One day, when I was about nine or ten, Billy asked me if I’d like to go blackberrying with him and his friend ‘Tot’ Seed. I asked who else could go and he said Bob (‘Tot’s brother), Keith, Alfie and me. I said yes and off we went carrying ‘billy cans’ and whatever else was suitable for holding the berries.
I seem to remember going towards Smith’s farm and then towards the railway line. The picking wasn’t very good so Billy said, “Let’s get ower the fence and see what it’s like ower there.” The picking was better on the other side where we had our backs to the railway line. After a while, someone said, “Somebody’s comin.” We glanced up and saw a man in a dark uniform walking towards us. We looked away and continued picking. As he reached us we all stopped. He began giving us a severe telling off saying that he’d seen us from his signal box. He used words like ‘British Rail’, ‘trespassing’ and ‘prosecuted’ before producing a notebook and pencil from a pocket. He demanded our names and addresses.

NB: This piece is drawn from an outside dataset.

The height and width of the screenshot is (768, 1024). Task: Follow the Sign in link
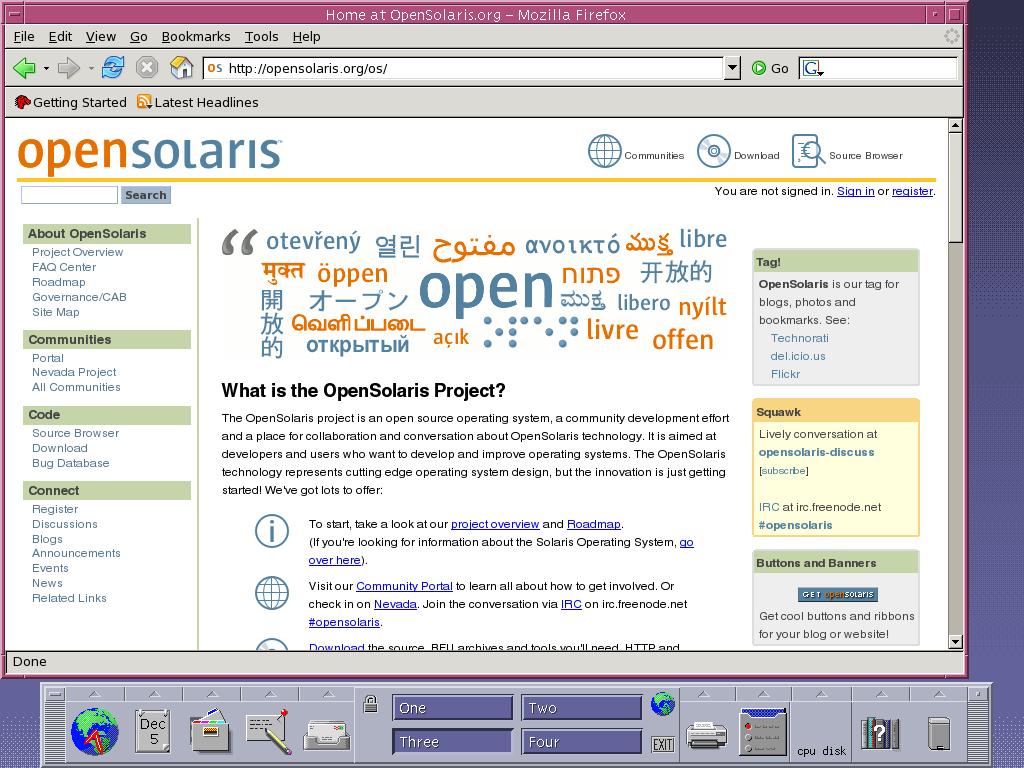click(855, 191)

Billy was first in line. “Name?” he was asked. “Billy Nevins.”
“Address?” “5 Albert Terrace.”
I glanced sideways. We all lived in Johnson Terrace! Not a flicker from Billy or ‘Tot’.
Next in line was ‘Tot’. “Name?” “Tot Seed.”
“Address?” “28 Gladstone Terrace.”
I glanced sideways. Not a flicker from Billy or ‘Tot’.
Next was Bob. “Name?” “Jet Harbin.”
“Address?” “16 Hodgson Terrace.”
I knew what was going on but my mam was a stickler for telling the truth. What was I going to do?
Next was Keith. “Name?” “Eric Turnbull.”
“Address?” “7 Monument Terrace.”
My turn next. “Name?” “John Suggett.”
“Address?” “23 Rock Terrace.” I’d lied! What would happen to me?
Last in line was Alfie. “Name?” “Alf Lloyd.”
“Address?” “17 Johnson Terrace.”
I could sense the tension. Of course, Alfie’s mam was more severe than any of our parents so he must have decided that he dare not lie.
“Right, chuck your berries away and get back ower that fence and gerraway yem! Yuh’ll be hearin from British Rail in a couple o’ weeks.”
We threw away the blackberries and went silently home. The incident was never mentioned by any of us as far as I know and I never told my mam. Of course, nothing happened but the signalman had made his point and frightened me for my own good.